- Theatrical release poster
- Directed by: Ticoy Rodríguez
- Written by: Fernando Castets
- Produced by: Carlos Alcántara Vilar
- Starring: Carlos Alcántara Pablo Granados Felipe Izquierdo
- Cinematography: Mauro Veloso
- Edited by: Danielle Fillios
- Music by: Angelo Pierattini
- Production companies: Tondero Films Bamboosa
- Distributed by: New Century Films
- Release dates: 1 October 2015 (Peru & Chile);
- Running time: 96 minutes
- Countries: Peru Chile Argentina
- Language: Spanish

= Lusers (film) =

Lusers is a 2015 Chilean-Peruvian-Argentine adventure comedy film, starring the Peruvian Carlos Alcántara, the Chilean Felipe Izquierdo and the Argentine Pablo Granados.
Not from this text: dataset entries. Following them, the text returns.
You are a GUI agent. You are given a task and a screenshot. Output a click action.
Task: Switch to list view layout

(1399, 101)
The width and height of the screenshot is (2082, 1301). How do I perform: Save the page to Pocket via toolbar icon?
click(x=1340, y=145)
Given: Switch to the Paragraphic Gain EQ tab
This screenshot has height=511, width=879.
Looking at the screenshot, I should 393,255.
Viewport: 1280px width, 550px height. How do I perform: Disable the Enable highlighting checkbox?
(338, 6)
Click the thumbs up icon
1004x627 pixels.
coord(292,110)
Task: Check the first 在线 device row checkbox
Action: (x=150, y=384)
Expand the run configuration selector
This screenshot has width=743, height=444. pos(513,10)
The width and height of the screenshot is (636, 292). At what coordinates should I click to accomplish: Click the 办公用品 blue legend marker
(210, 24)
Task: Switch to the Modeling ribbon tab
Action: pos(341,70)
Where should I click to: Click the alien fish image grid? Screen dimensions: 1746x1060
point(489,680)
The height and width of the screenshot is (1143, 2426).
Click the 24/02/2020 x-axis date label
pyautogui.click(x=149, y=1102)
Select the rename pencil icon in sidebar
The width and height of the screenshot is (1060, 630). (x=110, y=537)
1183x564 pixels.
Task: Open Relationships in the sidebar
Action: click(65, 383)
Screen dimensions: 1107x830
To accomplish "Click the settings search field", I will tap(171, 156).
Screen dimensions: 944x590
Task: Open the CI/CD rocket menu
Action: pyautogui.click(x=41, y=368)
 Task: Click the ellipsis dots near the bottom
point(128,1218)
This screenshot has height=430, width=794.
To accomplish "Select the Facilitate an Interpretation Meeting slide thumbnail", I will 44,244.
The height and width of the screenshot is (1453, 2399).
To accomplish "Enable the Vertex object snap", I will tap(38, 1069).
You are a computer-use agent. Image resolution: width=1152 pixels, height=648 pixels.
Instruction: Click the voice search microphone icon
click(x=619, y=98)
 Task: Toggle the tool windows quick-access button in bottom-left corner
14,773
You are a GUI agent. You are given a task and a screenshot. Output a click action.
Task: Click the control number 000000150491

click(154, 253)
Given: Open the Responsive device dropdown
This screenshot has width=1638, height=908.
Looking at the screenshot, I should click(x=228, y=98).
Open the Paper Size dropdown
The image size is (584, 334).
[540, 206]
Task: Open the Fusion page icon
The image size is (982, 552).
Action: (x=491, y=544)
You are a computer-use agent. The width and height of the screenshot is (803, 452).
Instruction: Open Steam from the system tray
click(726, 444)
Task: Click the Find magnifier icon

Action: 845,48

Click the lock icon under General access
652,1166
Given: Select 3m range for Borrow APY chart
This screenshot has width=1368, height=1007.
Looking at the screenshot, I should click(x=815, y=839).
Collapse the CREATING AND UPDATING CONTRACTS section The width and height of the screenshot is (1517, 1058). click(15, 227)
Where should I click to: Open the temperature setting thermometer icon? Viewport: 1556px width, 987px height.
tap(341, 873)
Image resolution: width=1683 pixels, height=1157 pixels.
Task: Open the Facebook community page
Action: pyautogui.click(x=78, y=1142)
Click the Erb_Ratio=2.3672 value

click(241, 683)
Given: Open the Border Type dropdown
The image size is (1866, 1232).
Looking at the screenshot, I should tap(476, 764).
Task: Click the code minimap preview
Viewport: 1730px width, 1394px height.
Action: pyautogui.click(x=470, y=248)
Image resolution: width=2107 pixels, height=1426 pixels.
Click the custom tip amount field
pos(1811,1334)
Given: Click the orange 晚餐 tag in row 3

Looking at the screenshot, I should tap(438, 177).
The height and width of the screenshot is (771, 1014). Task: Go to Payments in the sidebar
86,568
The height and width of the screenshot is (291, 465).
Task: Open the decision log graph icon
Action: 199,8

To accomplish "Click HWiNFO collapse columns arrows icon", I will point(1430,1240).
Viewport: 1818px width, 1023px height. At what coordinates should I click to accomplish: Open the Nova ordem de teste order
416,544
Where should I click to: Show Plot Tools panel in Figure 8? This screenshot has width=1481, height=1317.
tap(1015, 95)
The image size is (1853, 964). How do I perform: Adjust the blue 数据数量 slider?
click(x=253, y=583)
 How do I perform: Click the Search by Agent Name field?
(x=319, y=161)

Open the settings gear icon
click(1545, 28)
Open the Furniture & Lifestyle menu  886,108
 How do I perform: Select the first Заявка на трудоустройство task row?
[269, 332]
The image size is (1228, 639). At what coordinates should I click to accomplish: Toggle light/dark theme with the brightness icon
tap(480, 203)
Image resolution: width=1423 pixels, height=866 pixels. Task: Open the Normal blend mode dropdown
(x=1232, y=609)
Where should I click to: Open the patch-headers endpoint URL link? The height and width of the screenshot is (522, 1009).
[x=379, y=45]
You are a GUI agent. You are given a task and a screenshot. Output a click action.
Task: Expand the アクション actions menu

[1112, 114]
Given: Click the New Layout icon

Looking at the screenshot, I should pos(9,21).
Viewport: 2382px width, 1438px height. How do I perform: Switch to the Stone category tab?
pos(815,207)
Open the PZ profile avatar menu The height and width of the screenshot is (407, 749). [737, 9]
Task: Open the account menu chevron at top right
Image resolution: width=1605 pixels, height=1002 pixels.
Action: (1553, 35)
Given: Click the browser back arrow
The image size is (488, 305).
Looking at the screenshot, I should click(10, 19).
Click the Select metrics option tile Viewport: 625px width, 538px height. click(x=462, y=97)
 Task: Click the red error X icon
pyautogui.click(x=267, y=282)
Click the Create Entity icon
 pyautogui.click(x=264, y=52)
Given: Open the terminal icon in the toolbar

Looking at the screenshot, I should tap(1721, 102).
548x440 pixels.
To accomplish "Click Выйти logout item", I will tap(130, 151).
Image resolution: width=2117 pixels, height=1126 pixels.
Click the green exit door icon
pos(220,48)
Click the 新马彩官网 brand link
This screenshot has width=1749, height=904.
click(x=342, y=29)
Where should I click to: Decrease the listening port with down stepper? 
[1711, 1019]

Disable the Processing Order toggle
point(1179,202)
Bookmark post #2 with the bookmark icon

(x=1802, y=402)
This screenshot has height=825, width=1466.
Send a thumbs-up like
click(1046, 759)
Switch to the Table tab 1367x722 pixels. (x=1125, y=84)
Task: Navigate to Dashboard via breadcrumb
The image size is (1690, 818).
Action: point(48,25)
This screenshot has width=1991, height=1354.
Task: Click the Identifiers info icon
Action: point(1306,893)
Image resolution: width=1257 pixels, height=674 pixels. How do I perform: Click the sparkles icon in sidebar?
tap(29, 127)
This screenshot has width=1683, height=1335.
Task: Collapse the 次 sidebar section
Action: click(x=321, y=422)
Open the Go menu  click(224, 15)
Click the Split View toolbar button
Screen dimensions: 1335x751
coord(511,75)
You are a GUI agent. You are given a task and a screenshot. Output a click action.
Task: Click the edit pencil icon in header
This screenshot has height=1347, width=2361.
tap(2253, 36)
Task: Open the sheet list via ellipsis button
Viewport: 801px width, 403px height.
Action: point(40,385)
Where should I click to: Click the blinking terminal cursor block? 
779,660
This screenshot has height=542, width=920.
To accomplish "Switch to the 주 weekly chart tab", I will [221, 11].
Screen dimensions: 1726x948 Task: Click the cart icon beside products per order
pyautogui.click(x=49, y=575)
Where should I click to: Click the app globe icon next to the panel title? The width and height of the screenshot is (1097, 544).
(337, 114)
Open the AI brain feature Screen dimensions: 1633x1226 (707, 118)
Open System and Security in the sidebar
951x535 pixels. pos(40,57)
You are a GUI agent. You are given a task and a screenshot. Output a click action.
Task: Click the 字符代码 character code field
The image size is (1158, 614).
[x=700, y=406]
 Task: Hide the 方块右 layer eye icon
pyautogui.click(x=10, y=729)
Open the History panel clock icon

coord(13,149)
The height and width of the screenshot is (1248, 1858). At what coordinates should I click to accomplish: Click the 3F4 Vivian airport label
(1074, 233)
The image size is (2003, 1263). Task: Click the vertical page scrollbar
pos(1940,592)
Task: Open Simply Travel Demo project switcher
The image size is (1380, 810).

This film "revives" the classic joke of the Peruvian, the Chilean and the Argentine, respectively. It is produced by Tondero Films and Bamboosa, and directed by Ticoy Rodríguez, and was released on October 1, 2015 nationally and internationally. With this film, the distributors Tondero and Bamboosa will go abroad together for the first time.

== Synopsis ==
A Peruvian, a Chilean and an Argentinean live an eventful journey towards the World Cup in Brazil 2014 that leads them to endure hardships in the Amazonian jungle and eventually to become friends.

== Cast ==

- Carlos Alcántara as Edgar
- Felipe Izquierdo as Hannibal
- Pablo Granados as Rolo
- Gaby Espino as Black Widow
- Cristián de la Fuente as Pedro
- Claudia Portocarrero as Native
- Andrea Montenegro as Brazilian
- Carlos Carlín as Edgar's friend

== Soundtrack ==

- Another like you by Eros Ramazzotti
- Lusers (song)
- A friendship without borders by Pablo Granados
- Night Fever by Bee Gees (Spanish version)
- Life goes on the same by Sandro (in the end credits)

== Reception ==
On the day of its premiere, the film was seen by more than 40,000 spectators, surpassing The Martian, but it was not well received in Chile, only managing to attract 565 spectators on its first day. Lusers became the second most watched Peruvian film of 2015.